Et la preuve que le « patient simulé » fait école, c’est qu’il est désormais intégré à l’examen pratique de tous les étudiants en médecine qui s’apprêtent à choisir leur internat. Fin mai, durant deux jours, des milliers de carabins vont devoir, à dix reprises, passer une porte sans savoir ce qui les attendra derrière. Parfois un mannequin à ausculter, parfois des résultats d’analyse à interpréter, et puis, à coup sûr, un malade imaginaire alité. Qu’il faudra rassurer, informer ou éclairer tandis que deux examinateurs observeront la scène devant des écrans ou derrière une vitre sans tain. Ils évalueront les « compétences relationnelles » du candidat, sa capacité à s’adapter au profil du patient, « à ne pas réagir comme un robot ».

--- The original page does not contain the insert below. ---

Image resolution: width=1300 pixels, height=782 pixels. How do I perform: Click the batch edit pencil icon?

L’équité à respecter et la simultanéité des épreuves entraînent une vague sans précédent de recrutements de patients simulés. L’Itsims de Toulouse vient de lancer son « casting » pour en trouver une centaine. « Femmes, hommes, jeunes ou d’un âge avancé, nous avons besoin d’un large panel de profils car le scénario de l’examen sera tiré au sort et tenu secret ». Les faux patients, retenus notamment « pour leur naïveté dans le domaine médical », seront formés durant deux jours, à plusieurs situations différentes. Pas sûr qu’ils seront effectivement appelés, deux ou trois semaines après, pour tenir un rôle clé dans l’examen des futurs médecins. « Mais ils auront vécu une expérience originale, contribué à l’éducation de nos futurs médecins et mis un pied dans le circuit », souligne le directeur de l’Itsims.

Des rôles de plus en plus « difficiles »

Car ils pourront aussi être amenés à jouer « un aidant ou un proche simulés » pour des situations beaucoup plus « difficiles » auxquelles l’établissement toulousaint confronte parfois ses internes ou ses médecins seniors.

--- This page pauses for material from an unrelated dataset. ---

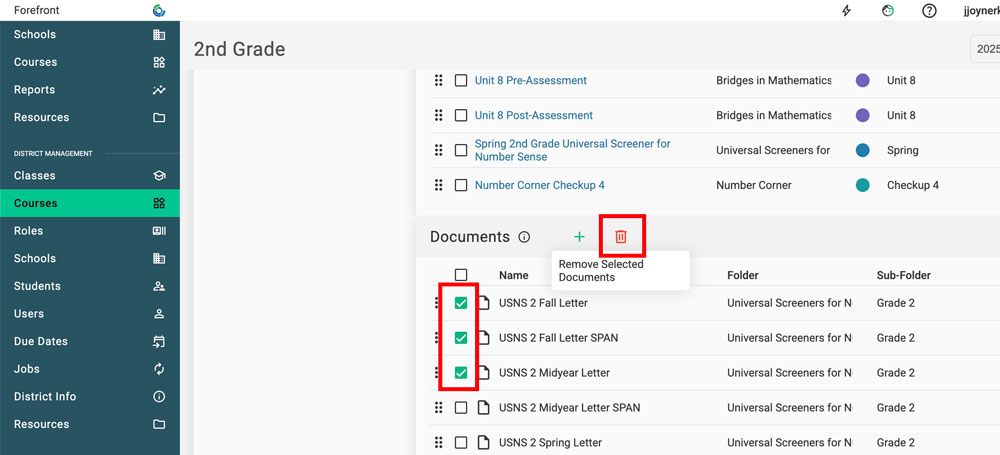
Task: Uncheck the USNS 2 Fall Letter checkbox
Action: (x=461, y=303)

La semaine dernière Marc Faget a passé toute une journée à apprendre le décès subit d’un parent et à ne pas se laisser convaincre facilement à faire don de ses organes. C’était beaucoup moins drôle que de jouer au théâtre « mais absolument passionnant », dit celui qui est aussi désormais formateur de patients simulés. Conquis « par l’empathie naturelle » que montrent la plupart des médecins quelle que soit la situation, l’acteur songe à ne plus jouer que cet unique rôle. L’Itsims aura besoin de lui et de ses collègues experts notamment dans le cadre d’une grande étude qui mesurera l’impact de ces « acteurs simulateurs » sur l’annonce la plus difficile qui soit : la mort inattendue d’un proche, qui peut entraîner un deuil pathologique.